**EXERCISE GOAL:** Rewrite the lines below as a Markdown table with the columns No. and Line. Give each line its own numbered row and leave out blank lines.

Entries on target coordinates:
[Begin]
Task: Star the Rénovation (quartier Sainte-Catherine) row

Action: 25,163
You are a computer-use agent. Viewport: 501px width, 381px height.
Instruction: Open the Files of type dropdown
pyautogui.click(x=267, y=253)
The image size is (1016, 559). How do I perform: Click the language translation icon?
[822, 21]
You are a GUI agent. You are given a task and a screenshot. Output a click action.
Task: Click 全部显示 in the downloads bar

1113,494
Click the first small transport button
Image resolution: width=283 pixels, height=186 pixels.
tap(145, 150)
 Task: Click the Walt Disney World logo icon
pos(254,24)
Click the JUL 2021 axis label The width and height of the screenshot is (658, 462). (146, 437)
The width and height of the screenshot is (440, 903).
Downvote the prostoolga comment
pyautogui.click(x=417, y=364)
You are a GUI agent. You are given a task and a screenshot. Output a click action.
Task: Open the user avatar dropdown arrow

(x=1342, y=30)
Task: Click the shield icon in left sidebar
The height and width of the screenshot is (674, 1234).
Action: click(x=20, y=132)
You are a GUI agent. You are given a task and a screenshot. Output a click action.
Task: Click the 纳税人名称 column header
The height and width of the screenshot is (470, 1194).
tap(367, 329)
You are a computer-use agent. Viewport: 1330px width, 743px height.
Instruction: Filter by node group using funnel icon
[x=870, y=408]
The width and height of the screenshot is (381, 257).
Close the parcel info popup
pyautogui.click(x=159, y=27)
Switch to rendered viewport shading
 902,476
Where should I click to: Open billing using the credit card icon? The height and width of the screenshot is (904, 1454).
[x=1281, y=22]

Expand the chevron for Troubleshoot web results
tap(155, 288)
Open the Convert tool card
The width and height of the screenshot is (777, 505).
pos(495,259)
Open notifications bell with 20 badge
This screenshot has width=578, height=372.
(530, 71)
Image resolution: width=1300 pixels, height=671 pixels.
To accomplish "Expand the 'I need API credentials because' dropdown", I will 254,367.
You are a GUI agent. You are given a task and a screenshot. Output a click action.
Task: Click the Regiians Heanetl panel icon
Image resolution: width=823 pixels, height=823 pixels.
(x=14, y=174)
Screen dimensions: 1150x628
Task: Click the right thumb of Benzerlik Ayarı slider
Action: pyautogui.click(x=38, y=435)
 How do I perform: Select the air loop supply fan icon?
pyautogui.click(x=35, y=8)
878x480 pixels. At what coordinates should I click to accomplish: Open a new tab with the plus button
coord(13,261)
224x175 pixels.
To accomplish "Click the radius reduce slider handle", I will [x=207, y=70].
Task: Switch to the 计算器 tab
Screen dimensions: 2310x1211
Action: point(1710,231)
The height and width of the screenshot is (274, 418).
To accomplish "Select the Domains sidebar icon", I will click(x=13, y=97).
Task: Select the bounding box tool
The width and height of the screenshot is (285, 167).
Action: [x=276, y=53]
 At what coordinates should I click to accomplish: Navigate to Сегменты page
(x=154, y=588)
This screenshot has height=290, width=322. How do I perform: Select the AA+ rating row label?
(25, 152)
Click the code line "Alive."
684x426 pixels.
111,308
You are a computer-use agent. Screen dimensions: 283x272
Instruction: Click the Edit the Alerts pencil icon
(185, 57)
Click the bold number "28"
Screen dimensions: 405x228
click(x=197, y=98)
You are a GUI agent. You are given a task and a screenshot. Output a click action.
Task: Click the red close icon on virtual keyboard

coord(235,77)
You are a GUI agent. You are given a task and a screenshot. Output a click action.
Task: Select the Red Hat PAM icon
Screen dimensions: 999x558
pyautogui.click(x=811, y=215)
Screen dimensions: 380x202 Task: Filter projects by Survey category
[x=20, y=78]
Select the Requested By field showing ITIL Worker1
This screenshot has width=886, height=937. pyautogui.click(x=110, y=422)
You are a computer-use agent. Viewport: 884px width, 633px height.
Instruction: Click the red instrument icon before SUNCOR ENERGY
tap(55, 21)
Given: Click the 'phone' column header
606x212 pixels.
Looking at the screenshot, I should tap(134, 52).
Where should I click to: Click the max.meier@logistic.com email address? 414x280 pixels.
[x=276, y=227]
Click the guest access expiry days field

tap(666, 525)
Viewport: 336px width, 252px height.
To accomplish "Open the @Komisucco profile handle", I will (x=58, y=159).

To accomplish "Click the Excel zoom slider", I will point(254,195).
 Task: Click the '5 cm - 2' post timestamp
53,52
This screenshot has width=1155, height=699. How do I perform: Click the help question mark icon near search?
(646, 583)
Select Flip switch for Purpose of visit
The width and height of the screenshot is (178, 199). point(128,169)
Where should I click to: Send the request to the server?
[End]
**EXERCISE SOLUTION:**
| No. | Line |
|---|---|
| 1 | Task: Star the Rénovation (quartier Sainte-Catherine) row |
| 2 | Action: 25,163 |
| 3 | You are a computer-use agent. Viewport: 501px width, 381px height. |
| 4 | Instruction: Open the Files of type dropdown |
| 5 | pyautogui.click(x=267, y=253) |
| 6 | The image size is (1016, 559). How do I perform: Click the language translation icon? |
| 7 | [822, 21] |
| 8 | You are a GUI agent. You are given a task and a screenshot. Output a click action. |
| 9 | Task: Click 全部显示 in the downloads bar |
| 10 | 1113,494 |
| 11 | Click the first small transport button |
| 12 | Image resolution: width=283 pixels, height=186 pixels. |
| 13 | tap(145, 150) |
| 14 |  Task: Click the Walt Disney World logo icon |
| 15 | pos(254,24) |
| 16 | Click the JUL 2021 axis label The width and height of the screenshot is (658, 462). (146, 437) |
| 17 | The width and height of the screenshot is (440, 903). |
| 18 | Downvote the prostoolga comment |
| 19 | pyautogui.click(x=417, y=364) |
| 20 | You are a GUI agent. You are given a task and a screenshot. Output a click action. |
| 21 | Task: Open the user avatar dropdown arrow |
| 22 | (x=1342, y=30) |
| 23 | Task: Click the shield icon in left sidebar |
| 24 | The height and width of the screenshot is (674, 1234). |
| 25 | Action: click(x=20, y=132) |
| 26 | You are a GUI agent. You are given a task and a screenshot. Output a click action. |
| 27 | Task: Click the 纳税人名称 column header |
| 28 | The height and width of the screenshot is (470, 1194). |
| 29 | tap(367, 329) |
| 30 | You are a computer-use agent. Viewport: 1330px width, 743px height. |
| 31 | Instruction: Filter by node group using funnel icon |
| 32 | [x=870, y=408] |
| 33 | The width and height of the screenshot is (381, 257). |
| 34 | Close the parcel info popup |
| 35 | pyautogui.click(x=159, y=27) |
| 36 | Switch to rendered viewport shading |
| 37 |  902,476 |
| 38 | Where should I click to: Open billing using the credit card icon? The height and width of the screenshot is (904, 1454). |
| 39 | [x=1281, y=22] |
| 40 | Expand the chevron for Troubleshoot web results |
| 41 | tap(155, 288) |
| 42 | Open the Convert tool card |
| 43 | The width and height of the screenshot is (777, 505). |
| 44 | pos(495,259) |
| 45 | Open notifications bell with 20 badge |
| 46 | This screenshot has width=578, height=372. |
| 47 | (530, 71) |
| 48 | Image resolution: width=1300 pixels, height=671 pixels. |
| 49 | To accomplish "Expand the 'I need API credentials because' dropdown", I will 254,367. |
| 50 | You are a GUI agent. You are given a task and a screenshot. Output a click action. |
| 51 | Task: Click the Regiians Heanetl panel icon |
| 52 | Image resolution: width=823 pixels, height=823 pixels. |
| 53 | (x=14, y=174) |
| 54 | Screen dimensions: 1150x628 |
| 55 | Task: Click the right thumb of Benzerlik Ayarı slider |
| 56 | Action: pyautogui.click(x=38, y=435) |
| 57 |  How do I perform: Select the air loop supply fan icon? |
| 58 | pyautogui.click(x=35, y=8) |
| 59 | 878x480 pixels. At what coordinates should I click to accomplish: Open a new tab with the plus button |
| 60 | coord(13,261) |
| 61 | 224x175 pixels. |
| 62 | To accomplish "Click the radius reduce slider handle", I will [x=207, y=70]. |
| 63 | Task: Switch to the 计算器 tab |
| 64 | Screen dimensions: 2310x1211 |
| 65 | Action: point(1710,231) |
| 66 | The height and width of the screenshot is (274, 418). |
| 67 | To accomplish "Select the Domains sidebar icon", I will click(x=13, y=97). |
| 68 | Task: Select the bounding box tool |
| 69 | The width and height of the screenshot is (285, 167). |
| 70 | Action: [x=276, y=53] |
| 71 |  At what coordinates should I click to accomplish: Navigate to Сегменты page |
| 72 | (x=154, y=588) |
| 73 | This screenshot has height=290, width=322. How do I perform: Select the AA+ rating row label? |
| 74 | (25, 152) |
| 75 | Click the code line "Alive." |
| 76 | 684x426 pixels. |
| 77 | 111,308 |
| 78 | You are a computer-use agent. Screen dimensions: 283x272 |
| 79 | Instruction: Click the Edit the Alerts pencil icon |
| 80 | (185, 57) |
| 81 | Click the bold number "28" |
| 82 | Screen dimensions: 405x228 |
| 83 | click(x=197, y=98) |
| 84 | You are a GUI agent. You are given a task and a screenshot. Output a click action. |
| 85 | Task: Click the red close icon on virtual keyboard |
| 86 | coord(235,77) |
| 87 | You are a GUI agent. You are given a task and a screenshot. Output a click action. |
| 88 | Task: Select the Red Hat PAM icon |
| 89 | Screen dimensions: 999x558 |
| 90 | pyautogui.click(x=811, y=215) |
| 91 | Screen dimensions: 380x202 Task: Filter projects by Survey category |
| 92 | [x=20, y=78] |
| 93 | Select the Requested By field showing ITIL Worker1 |
| 94 | This screenshot has width=886, height=937. pyautogui.click(x=110, y=422) |
| 95 | You are a computer-use agent. Viewport: 884px width, 633px height. |
| 96 | Instruction: Click the red instrument icon before SUNCOR ENERGY |
| 97 | tap(55, 21) |
| 98 | Given: Click the 'phone' column header |
| 99 | 606x212 pixels. |
| 100 | Looking at the screenshot, I should tap(134, 52). |
| 101 | Where should I click to: Click the max.meier@logistic.com email address? 414x280 pixels. |
| 102 | [x=276, y=227] |
| 103 | Click the guest access expiry days field |
| 104 | tap(666, 525) |
| 105 | Viewport: 336px width, 252px height. |
| 106 | To accomplish "Open the @Komisucco profile handle", I will (x=58, y=159). |
| 107 | To accomplish "Click the Excel zoom slider", I will point(254,195). |
| 108 |  Task: Click the '5 cm - 2' post timestamp |
| 109 | 53,52 |
| 110 | This screenshot has width=1155, height=699. How do I perform: Click the help question mark icon near search? |
| 111 | (646, 583) |
| 112 | Select Flip switch for Purpose of visit |
| 113 | The width and height of the screenshot is (178, 199). point(128,169) |
| 114 | Where should I click to: Send the request to the server? |